Clearly, Cohen has come a long way since the days when he was sucking up to barstool-warmers at the Denver Press Club. But he retains a becoming modesty about his rise to the peak of punditry, as well as a respect for viewers and listeners that's all too rare in his profession.

"I'm not old enough or experienced enough to cast myself as a legal expert," he says. "So I try to concentrate on giving people the information and perspective they need to reach their own conclusions. I think people who are going to read my stuff or watch me on TV or listen on the radio are smart enough to make up their own minds."

A death in the family: Radio is a business fueled by gossip, so it's no surprise that after longtime Denver DJ Paxton Mills was found dead in Aspen on June 25 only days after his departure from the high-profile morning show on KOOL 105, speculation ran neck and neck with sorrow. The "Comments and Rumors" section of Rob Hatch's essential Web site, denverradio.net, offers the entire range of reactions, from muted grief to angry accusations, sometimes spilling over into complete irresponsibility.

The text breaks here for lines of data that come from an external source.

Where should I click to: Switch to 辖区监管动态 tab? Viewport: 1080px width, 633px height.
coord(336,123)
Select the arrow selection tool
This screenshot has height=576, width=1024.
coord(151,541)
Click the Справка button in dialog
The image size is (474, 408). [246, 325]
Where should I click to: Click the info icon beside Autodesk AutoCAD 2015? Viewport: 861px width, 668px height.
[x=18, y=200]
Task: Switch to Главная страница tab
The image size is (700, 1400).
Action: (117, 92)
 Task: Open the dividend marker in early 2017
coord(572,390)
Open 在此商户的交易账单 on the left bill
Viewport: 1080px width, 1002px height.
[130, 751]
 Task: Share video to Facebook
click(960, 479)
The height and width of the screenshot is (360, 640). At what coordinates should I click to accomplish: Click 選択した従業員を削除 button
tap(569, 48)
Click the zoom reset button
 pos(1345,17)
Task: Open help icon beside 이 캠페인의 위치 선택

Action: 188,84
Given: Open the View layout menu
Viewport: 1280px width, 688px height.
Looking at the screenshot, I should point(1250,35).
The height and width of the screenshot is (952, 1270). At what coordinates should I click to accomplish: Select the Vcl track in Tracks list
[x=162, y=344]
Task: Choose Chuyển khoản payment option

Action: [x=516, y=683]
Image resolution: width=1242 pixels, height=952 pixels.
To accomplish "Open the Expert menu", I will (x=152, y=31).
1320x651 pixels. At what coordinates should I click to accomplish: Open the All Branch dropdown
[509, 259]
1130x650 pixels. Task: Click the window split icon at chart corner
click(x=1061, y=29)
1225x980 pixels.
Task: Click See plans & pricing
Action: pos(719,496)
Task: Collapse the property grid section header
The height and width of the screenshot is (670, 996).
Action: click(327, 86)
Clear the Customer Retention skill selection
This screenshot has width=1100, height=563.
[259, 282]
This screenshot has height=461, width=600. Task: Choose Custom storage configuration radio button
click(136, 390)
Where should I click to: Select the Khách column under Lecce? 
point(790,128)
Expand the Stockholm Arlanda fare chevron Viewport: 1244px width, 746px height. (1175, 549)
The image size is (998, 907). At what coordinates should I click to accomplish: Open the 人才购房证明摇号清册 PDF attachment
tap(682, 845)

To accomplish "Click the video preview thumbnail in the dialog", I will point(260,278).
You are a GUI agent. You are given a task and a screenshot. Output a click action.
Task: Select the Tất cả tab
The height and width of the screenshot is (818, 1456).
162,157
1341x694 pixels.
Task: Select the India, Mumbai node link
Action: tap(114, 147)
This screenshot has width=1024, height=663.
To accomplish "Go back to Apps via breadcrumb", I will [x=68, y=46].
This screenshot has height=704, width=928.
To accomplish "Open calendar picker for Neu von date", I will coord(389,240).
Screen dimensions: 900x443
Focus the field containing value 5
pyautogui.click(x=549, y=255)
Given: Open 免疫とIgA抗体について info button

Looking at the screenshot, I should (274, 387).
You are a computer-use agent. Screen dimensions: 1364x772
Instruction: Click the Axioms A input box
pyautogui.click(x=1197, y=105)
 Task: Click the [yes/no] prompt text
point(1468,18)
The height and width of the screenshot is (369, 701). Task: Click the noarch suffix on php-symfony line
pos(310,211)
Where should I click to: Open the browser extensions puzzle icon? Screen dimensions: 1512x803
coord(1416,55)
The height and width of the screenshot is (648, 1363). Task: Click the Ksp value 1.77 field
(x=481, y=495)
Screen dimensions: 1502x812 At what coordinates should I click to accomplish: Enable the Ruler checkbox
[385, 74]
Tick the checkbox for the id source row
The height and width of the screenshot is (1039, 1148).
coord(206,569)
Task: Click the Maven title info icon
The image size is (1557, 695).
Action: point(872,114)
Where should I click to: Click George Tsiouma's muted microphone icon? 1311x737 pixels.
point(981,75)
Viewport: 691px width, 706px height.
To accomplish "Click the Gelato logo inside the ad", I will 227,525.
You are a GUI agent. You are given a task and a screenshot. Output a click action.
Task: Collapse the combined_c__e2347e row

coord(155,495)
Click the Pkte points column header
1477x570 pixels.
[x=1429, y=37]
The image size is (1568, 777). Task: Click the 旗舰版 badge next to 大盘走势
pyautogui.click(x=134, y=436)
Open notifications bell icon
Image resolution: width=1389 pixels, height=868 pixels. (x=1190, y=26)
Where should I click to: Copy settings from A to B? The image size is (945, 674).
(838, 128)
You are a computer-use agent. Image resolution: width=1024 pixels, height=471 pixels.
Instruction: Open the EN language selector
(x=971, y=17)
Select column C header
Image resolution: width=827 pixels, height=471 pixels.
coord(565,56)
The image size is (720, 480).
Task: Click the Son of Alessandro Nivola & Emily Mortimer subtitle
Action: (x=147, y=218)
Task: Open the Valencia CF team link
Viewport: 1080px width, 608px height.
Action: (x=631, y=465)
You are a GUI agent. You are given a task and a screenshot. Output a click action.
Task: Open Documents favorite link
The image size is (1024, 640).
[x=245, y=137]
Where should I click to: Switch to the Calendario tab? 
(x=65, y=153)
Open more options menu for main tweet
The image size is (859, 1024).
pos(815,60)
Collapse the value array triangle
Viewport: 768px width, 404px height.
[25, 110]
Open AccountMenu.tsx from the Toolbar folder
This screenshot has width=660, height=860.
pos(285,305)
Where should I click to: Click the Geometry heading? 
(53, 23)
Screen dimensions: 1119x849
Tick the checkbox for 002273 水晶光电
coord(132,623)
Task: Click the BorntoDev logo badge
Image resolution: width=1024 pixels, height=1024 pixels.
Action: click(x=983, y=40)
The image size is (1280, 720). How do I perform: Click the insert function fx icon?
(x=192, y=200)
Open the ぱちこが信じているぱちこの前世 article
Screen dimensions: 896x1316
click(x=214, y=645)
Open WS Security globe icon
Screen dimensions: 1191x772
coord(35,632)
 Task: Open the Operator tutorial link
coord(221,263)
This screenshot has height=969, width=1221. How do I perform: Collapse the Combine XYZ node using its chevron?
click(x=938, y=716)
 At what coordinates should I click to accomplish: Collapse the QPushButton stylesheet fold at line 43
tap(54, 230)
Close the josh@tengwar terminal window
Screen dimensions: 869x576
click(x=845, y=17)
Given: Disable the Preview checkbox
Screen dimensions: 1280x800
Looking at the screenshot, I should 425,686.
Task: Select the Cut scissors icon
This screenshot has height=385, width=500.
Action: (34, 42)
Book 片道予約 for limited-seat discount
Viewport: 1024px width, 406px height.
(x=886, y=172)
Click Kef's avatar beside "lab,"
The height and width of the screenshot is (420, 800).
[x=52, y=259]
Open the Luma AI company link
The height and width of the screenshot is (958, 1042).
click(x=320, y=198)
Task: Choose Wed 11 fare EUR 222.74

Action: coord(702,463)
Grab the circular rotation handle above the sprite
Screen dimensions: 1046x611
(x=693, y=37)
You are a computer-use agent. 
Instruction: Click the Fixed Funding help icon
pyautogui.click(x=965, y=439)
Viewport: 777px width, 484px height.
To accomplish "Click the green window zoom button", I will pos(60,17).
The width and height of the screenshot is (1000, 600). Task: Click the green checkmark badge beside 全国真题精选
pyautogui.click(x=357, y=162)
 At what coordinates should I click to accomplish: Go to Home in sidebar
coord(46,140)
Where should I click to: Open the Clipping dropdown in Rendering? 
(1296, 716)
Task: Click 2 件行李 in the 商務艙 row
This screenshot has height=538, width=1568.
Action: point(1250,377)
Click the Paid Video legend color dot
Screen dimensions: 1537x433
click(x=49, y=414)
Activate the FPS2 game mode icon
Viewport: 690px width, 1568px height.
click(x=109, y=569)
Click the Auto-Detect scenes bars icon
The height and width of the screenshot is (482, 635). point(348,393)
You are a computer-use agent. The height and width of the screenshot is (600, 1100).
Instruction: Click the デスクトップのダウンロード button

Granted, some of these responses are understandable. The first reports out of Aspen didn't list a cause of death, leading many to conclude that Mills had committed suicide. (The local coroner later pinned the blame on heart disease.) In addition, the circumstances of Mills's departure from KOOL remain a bit muddy. When interviewed by yours truly on June 21, the day after Mills's final show with partner Rick "The Coach" Marshall, the station's overseer, Infinity Radio Denver vice president and general manager Steve Keeney, complimented the host -- "Paxton is a great talent" -- but explained the split by saying, "We just felt we had to part ways," which implies that Mills might not have come up with the idea of leaving on his own. But in a conversation after Mills's death, Keeney backed away from the earlier comment, which he characterized as unintentionally misleading, and insisted that Mills had "resigned of his own volition, for personal reasons -- and I had every reason to believe he was addressing them until I received the phone call telling me what had happened."

In the end, of course, what matter most are the human dimensions of the story -- not just Mills's death at age 52, but the impact of it on his fans and colleagues. The event serves as a reminder that although radio is a game in many respects, it affects real people in very real ways.